## Supplied records
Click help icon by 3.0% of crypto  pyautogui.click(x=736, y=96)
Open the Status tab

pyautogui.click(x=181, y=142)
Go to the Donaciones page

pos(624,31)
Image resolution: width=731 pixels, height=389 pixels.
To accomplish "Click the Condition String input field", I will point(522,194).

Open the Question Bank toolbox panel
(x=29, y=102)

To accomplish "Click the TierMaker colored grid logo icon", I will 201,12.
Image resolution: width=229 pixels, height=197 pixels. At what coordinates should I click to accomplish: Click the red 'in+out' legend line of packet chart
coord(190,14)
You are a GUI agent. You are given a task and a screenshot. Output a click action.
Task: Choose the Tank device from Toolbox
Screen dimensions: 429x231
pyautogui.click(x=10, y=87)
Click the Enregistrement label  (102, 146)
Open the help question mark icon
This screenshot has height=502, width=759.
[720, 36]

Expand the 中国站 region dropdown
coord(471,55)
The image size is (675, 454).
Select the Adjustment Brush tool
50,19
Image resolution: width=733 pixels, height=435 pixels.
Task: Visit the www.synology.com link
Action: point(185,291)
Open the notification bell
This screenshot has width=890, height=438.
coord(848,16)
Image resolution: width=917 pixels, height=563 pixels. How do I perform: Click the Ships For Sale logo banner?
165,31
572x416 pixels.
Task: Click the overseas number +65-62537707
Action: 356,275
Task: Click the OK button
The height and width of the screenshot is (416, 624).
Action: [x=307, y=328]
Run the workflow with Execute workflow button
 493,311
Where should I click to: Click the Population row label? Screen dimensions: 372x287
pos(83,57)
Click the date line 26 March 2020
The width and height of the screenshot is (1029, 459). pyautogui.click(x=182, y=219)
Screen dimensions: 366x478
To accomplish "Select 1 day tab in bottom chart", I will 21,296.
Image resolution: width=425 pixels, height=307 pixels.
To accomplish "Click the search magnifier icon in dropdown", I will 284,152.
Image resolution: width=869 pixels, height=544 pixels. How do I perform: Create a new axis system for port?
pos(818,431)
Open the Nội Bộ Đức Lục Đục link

## Work task
Transcribe exactly, please, the lines from the one with "Task: Click the OK button" to the last line of the entries above, ends included.

## Completed exercise
Task: Click the OK button
The height and width of the screenshot is (416, 624).
Action: [x=307, y=328]
Run the workflow with Execute workflow button
 493,311
Where should I click to: Click the Population row label? Screen dimensions: 372x287
pos(83,57)
Click the date line 26 March 2020
The width and height of the screenshot is (1029, 459). pyautogui.click(x=182, y=219)
Screen dimensions: 366x478
To accomplish "Select 1 day tab in bottom chart", I will 21,296.
Image resolution: width=425 pixels, height=307 pixels.
To accomplish "Click the search magnifier icon in dropdown", I will 284,152.
Image resolution: width=869 pixels, height=544 pixels. How do I perform: Create a new axis system for port?
pos(818,431)
Open the Nội Bộ Đức Lục Đục link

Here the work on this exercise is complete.